Een andere manier om de opkomst van ‘alt-right’ te bestrijden is het terugdringen van de economische ongelijkheid. Als economische wanhoop het rechtsradicalisme voedt, kunnen inspanningen om de armoede te bestrijden helpen de economische wanhoop weg te nemen die ten grondslag ligt aan de opkomst van onverdraagzaamheid en haat. Maar de ongelijkheid in de VS groeit al tientallen jaren, en is nu aan het toenemen record niveaus. Zonder een serieuze inzet van de overheid voor programma's die hulpbronnen herverdelen van rijk naar arm, is het onwaarschijnlijk dat we een vermindering van de ongelijkheid zullen zien. Progressieve activisten zouden er goed aan doen om zich te organiseren en druk uit te oefenen op de overheid om dergelijke programma’s uit te voeren. Deze omvatten: een leefbaar loon voor alle Amerikanen, nieuwe wettelijke beschermingen die werknemers in staat stellen zich te verenigen en collectief te onderhandelen voor betere lonen, de introductie van universele gezondheidszorg om de stijgende zorgkosten in de VS te verlichten, een verhoging van de federale financiering voor het basisonderwijs onderwijs (vooral in armere gemeenschappen), en de introductie van een gratis collegegeldprogramma, gekoppeld aan een massale kwijtschelding van studieleningen voor miljoenen Amerikanen die met grote schulden kampten.

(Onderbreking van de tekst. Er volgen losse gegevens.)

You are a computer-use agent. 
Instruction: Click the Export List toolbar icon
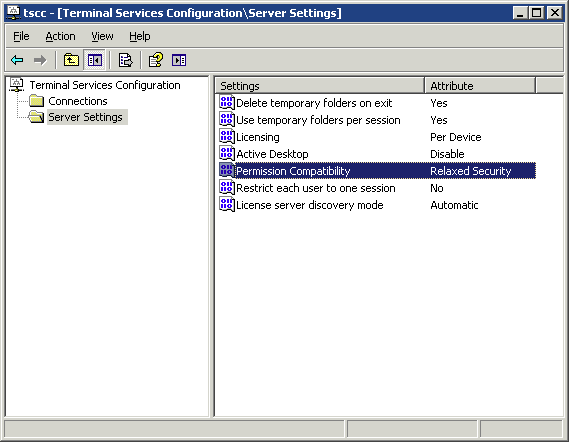[126, 60]
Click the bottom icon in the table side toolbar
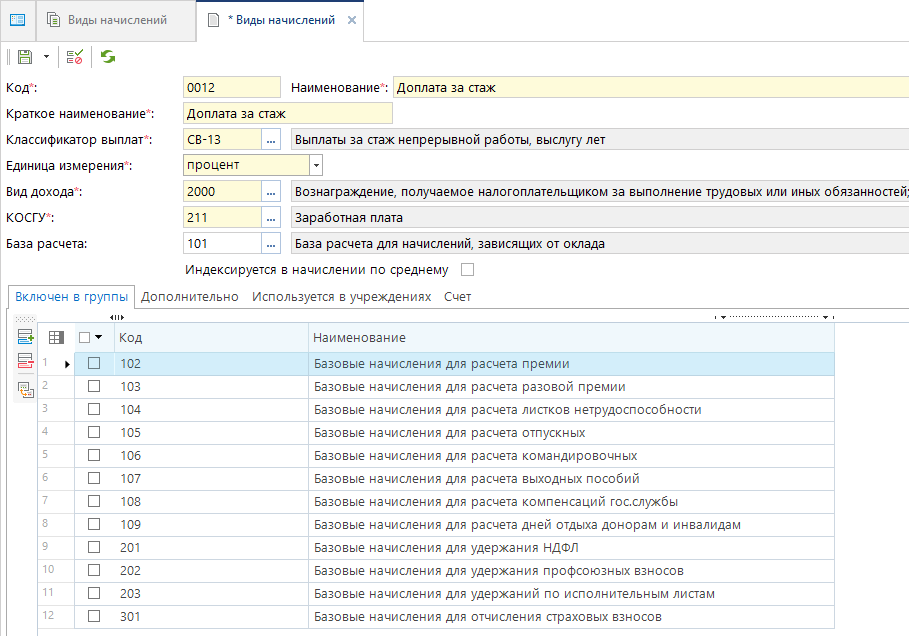909x636 pixels. 25,390
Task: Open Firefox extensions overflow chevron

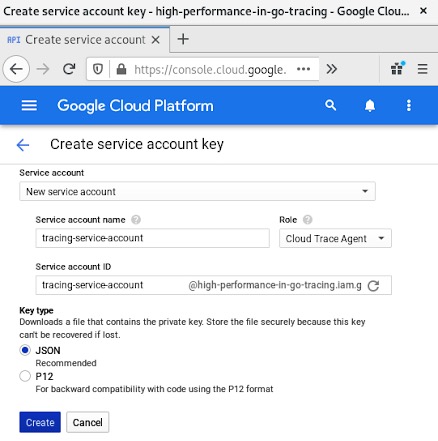Action: coord(332,69)
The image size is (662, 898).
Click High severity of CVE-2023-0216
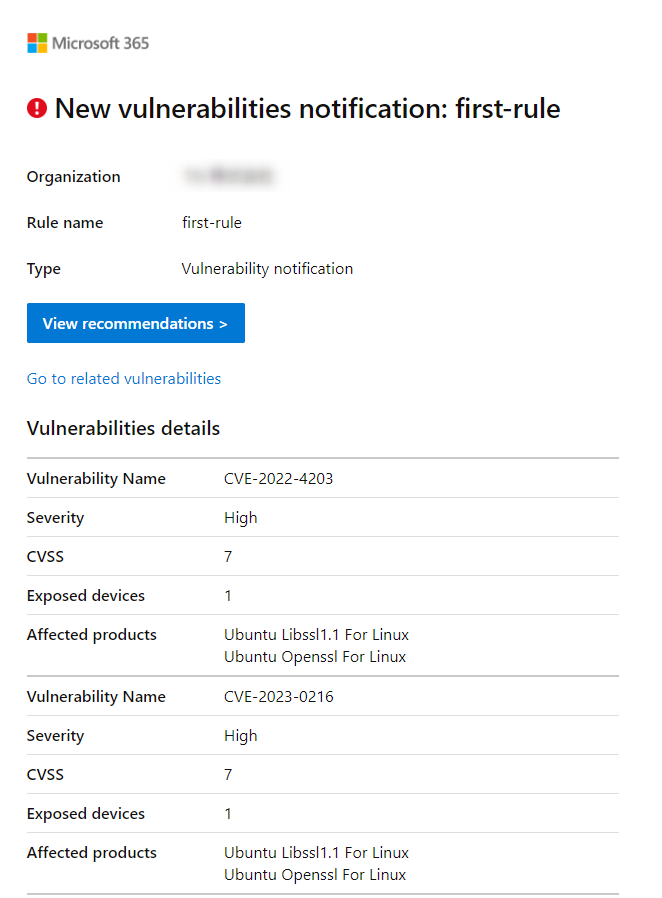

Het bestrijden van haat is mogelijk en moet prioriteit krijgen. In een tijd waarin de president veel van de blanke supremacisten en nazi’s in Charlottesville verdedigt als ‘hele fijne mensen”, kan de inzet niet duidelijker zijn bij het aantonen van de noodzaak om rechtse onverdraagzaamheid te marginaliseren. Maar we zullen pas beginnen met het terugdringen van het probleem van de blanke suprematie als we de oorzaken van deze haat onderkennen. Er wordt veel gesproken over het actief bestrijden van extreemrechtse demonstranten op straat via gewelddadige en niet-gewelddadige methoden. Maar er zal veel meer nodig zijn dan straatgevechten om het toenemende probleem van het Amerikaanse fascisme aan te pakken. Er zal een georganiseerde, gezamenlijke inspanning van de Amerikaanse massa nodig zijn om druk uit te oefenen op de regering om de economische trends die de opkomst van het reactionaire recht op nationale bekendheid voeden, om te keren. En er zal een herprioritering van het onderwijs nodig zijn, iets waar het in de moderne tijd ernstig aan ontbreekt.
Anthony DiMaggio is assistent-professor Amerikaanse politiek aan de Lehigh University. Zijn onderwijs en onderzoek richten zich op de Amerikaanse politiek, sociale bewegingen en de media. Hij is de auteur van zes boeken, waaronder ‘Selling War, Selling Hope’ (SUNY Press, 2015) en ‘The Politics of Persuasion’ (SUNY Press, 2017).
ZNetwork wordt uitsluitend gefinancierd door de vrijgevigheid van zijn lezers.